Stored dataset items
----

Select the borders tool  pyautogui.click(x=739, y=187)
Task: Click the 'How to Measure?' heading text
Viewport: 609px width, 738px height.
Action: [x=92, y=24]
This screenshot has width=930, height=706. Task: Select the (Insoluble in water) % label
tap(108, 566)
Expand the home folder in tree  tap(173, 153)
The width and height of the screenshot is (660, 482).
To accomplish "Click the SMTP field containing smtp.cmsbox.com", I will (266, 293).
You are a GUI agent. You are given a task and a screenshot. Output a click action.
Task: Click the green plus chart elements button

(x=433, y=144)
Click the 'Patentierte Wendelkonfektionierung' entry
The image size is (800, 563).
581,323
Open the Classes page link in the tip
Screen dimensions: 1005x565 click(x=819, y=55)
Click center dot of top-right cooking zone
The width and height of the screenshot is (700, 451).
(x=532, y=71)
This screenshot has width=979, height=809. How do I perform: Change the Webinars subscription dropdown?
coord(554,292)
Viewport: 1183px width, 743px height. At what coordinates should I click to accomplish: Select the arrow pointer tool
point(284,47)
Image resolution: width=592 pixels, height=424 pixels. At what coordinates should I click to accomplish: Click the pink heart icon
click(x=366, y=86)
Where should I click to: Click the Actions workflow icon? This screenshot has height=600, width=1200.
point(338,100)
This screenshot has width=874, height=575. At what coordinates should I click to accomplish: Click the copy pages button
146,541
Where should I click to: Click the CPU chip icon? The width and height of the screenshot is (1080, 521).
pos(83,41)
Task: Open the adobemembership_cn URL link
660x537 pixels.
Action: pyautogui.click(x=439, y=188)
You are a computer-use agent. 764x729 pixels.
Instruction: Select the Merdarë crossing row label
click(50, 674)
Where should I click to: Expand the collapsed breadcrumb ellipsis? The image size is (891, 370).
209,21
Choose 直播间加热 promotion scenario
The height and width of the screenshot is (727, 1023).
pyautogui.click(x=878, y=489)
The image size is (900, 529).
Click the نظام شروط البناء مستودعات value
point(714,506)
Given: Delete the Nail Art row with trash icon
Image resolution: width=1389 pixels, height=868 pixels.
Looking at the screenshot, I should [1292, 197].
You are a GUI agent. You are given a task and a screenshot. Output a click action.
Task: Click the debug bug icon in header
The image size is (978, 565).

----

### EXERCISE INSTRUCTIONS
Write out all records exactly, keeping every detail.

### EXERCISE ANSWER
Select the borders tool  pyautogui.click(x=739, y=187)
Task: Click the 'How to Measure?' heading text
Viewport: 609px width, 738px height.
Action: [x=92, y=24]
This screenshot has width=930, height=706. Task: Select the (Insoluble in water) % label
tap(108, 566)
Expand the home folder in tree  tap(173, 153)
The width and height of the screenshot is (660, 482).
To accomplish "Click the SMTP field containing smtp.cmsbox.com", I will (266, 293).
You are a GUI agent. You are given a task and a screenshot. Output a click action.
Task: Click the green plus chart elements button

(x=433, y=144)
Click the 'Patentierte Wendelkonfektionierung' entry
The image size is (800, 563).
581,323
Open the Classes page link in the tip
Screen dimensions: 1005x565 click(x=819, y=55)
Click center dot of top-right cooking zone
The width and height of the screenshot is (700, 451).
(x=532, y=71)
This screenshot has width=979, height=809. How do I perform: Change the Webinars subscription dropdown?
coord(554,292)
Viewport: 1183px width, 743px height. At what coordinates should I click to accomplish: Select the arrow pointer tool
point(284,47)
Image resolution: width=592 pixels, height=424 pixels. At what coordinates should I click to accomplish: Click the pink heart icon
click(x=366, y=86)
Where should I click to: Click the Actions workflow icon? This screenshot has height=600, width=1200.
point(338,100)
This screenshot has width=874, height=575. At what coordinates should I click to accomplish: Click the copy pages button
146,541
Where should I click to: Click the CPU chip icon? The width and height of the screenshot is (1080, 521).
pos(83,41)
Task: Open the adobemembership_cn URL link
660x537 pixels.
Action: pyautogui.click(x=439, y=188)
You are a computer-use agent. 764x729 pixels.
Instruction: Select the Merdarë crossing row label
click(50, 674)
Where should I click to: Expand the collapsed breadcrumb ellipsis? The image size is (891, 370).
209,21
Choose 直播间加热 promotion scenario
The height and width of the screenshot is (727, 1023).
pyautogui.click(x=878, y=489)
The image size is (900, 529).
Click the نظام شروط البناء مستودعات value
point(714,506)
Given: Delete the Nail Art row with trash icon
Image resolution: width=1389 pixels, height=868 pixels.
Looking at the screenshot, I should [1292, 197].
You are a GUI agent. You are given a task and a screenshot. Output a click action.
Task: Click the debug bug icon in header
The image size is (978, 565).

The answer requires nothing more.